The European Union is currently teetering on the edge of an economic disaster that could bring down the entire world economy. Why are European economists Mikael Elinder and Oscar Erixon publishing about gender survival rates in maritime disasters? The economies of Southern Europe are often compared to sinking ships but that can’t be the explanation. The only explanation I can imagine is they’re hoping to transfer into the Women’s Studies department at Uppsala University. Why would they want to do that? Perhaps they think Women’s Studies offers better job security in an economic collapse.
As i understand, the point of this paper was to convey that whether WCF was as prevalent as we percieve it to be, not whether women or men have better surviving skill. In that regard, the papers proved what the abstract and newspapers say.

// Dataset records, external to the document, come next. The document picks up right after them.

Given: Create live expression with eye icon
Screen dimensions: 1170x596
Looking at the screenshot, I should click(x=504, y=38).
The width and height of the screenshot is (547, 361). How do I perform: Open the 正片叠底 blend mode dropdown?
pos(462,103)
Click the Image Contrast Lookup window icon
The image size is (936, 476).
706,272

There are papers that have examined how widespread certain social mores actually were, these are valid topics.
“the point of this paper was to convey that whether WCF was as prevalent as we percieve it to be”: that’s a strawperson. The article provides no objective measure of “how prevalent we perceive it to be.” Getting such an objective measure would require a representative survey.
By the authors’ own data, about a third of men on sinking ships were ordered to privilege women and children (WCF). Even without an authoritative order, WCF probably operated in practice in a significant share of additional cases. The absurd press coverage and the rhetoric of the “scholarly” paper itself underscores social support for men gender-privileging women on sinking ships.

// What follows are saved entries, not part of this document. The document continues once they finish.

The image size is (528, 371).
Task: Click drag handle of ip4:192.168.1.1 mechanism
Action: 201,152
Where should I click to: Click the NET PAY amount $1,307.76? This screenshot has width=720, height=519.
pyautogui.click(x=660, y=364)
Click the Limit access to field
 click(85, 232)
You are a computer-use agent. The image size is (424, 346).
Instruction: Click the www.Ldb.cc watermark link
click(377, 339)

WCF, like “It’s unmanly to hit women” in case of violence, is quite a popular phrase. I don’t see how a lack of survey calls for the whole point to be regarded as strawman given how popular it is.
The authors showed a survival advantage and disadvantage of women when WCF order was given and wasn’t given. The gap is significant. Again, since this was about probing how true a popular perception is, that WCF orders were given in one-third of cases wouldn’t disqualify the conclusion that maritime disasters were more characterized by people vying to save themselves than saving the women and children or the passengers, even in case of administrative orders since one-third is significantly less than two-thirds.
The author’s conclusion and the most visible press coverage was about what the more proper characterization of maritime disaster is once you analyze them. To me, that seems to be neutral on what should have happened.
You’re missing how the article is manipulating readers. It’s not “neutral on what should have happened.” The orientation of the article is to minimize the significance of life-denying discrimination against men. It could say that authoritative orders discriminating against men on sinking ships are less common than popularly thought. Or it could say that authoritative orders discriminating against men occurred on fully one-third of sinking ships. The second statement is more factually precise and more morally significant.
“The authors showed a survival advantage and disadvantage of women when WCF order was given and wasn’t given. The gap is significant. ” That’s not surprising. Put differently, authoritative discrimination against men increases men’s death rate. Don’t you see that it matters the way one phrases the same obvious effect?